The X-Ray Multi-Mirror space telescope, Europe's largest science satellite, is on budget and on schedule for a launch aboard the Ariane 5 on 2 August, 1999, mission managers and scientists reported at a quarterly project review at the Matra Marconi Space (MMS) factory at Filton in Bristol, in the UK.

Meeting the schedule was an achievement in itself, considering that much of "-the technology for the XMM, including the reflection-grating spectrometer, was not available" when the mission was given the go-ahead in 1988, according to ESA project manager Robert Lainé.

The 3,900kg, 10m-long XMM, built by prime contractor Daimler-Benz Aerospace subsidiary Dornier, is the second European Space Agency (ESA) Cornerstone mission. It is equipped with three highly sensitive X-ray-imaging cam- eras, two high-resolution X-ray spectrometers and a 300mm-diameter optical-monitoring telescope which will, for the first time, enable simultaneous observations in the visible and near-infra-red wavelength.

The attitude and orbit-control system - being developed by MMS - will enable the XMM to remain pointing at a specific target for up to 40h, providing images of unparalleled sensitivity of the hottest objects in the universe, with temperatures exceeding 10,000¹C. These are produced by extreme forces powered by intense gravitation and include quasars and black holes in the hearts of distant galaxies. The XMM will be five times more sensitive than NASA's X-Ray Astrophysics Facility (AXAF), which will be deployed by the Space Shuttle in 1998. The AXAF, however, will have optical spatial resolution superior to that of the XMM.

The XMM telescope will be placed into an eccentric, 100,000 x 7,000km orbit, with an orbital period of 48h, enabling the craft to be outside the Earth's interfering radiation belts for as long as possible. The cost of the ten-year XMM mission will be about $800 million.

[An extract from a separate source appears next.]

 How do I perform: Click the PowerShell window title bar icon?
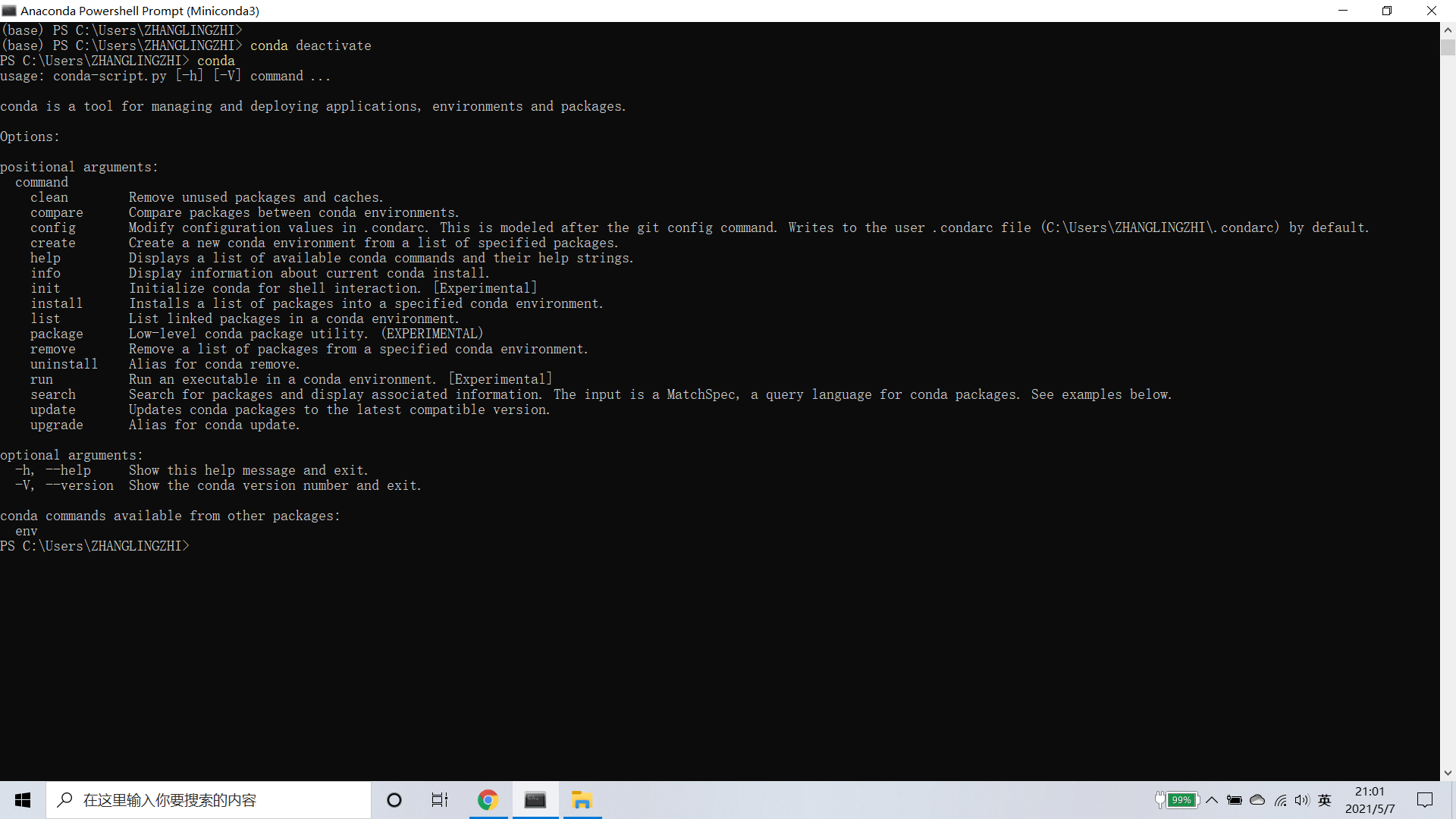click(x=8, y=11)
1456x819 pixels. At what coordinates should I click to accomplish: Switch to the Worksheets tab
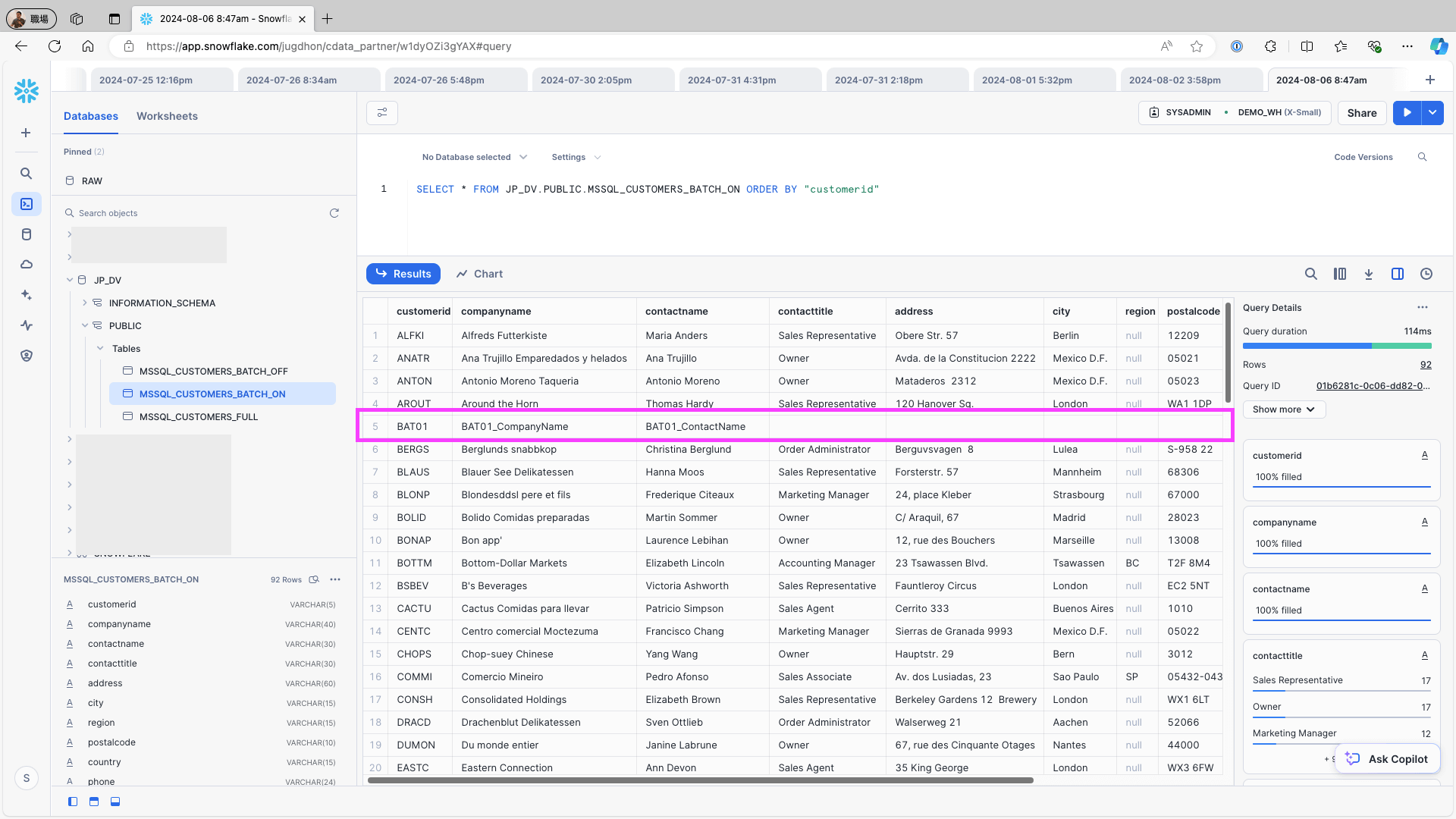coord(167,116)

The selection of the Ariane 506 for the XMM launch in August 1999 indicates the conservative schedule being accorded to the Ariane 5. The 506 will be only the third fully commercial mission operated by Arianespace. The first three launches are development missions. The maiden flight 501 failed, the 502 is scheduled for launch late this year and the 503 - carrying a commercial satellite from Arianespace's manifest - is planned to be launched in 1998.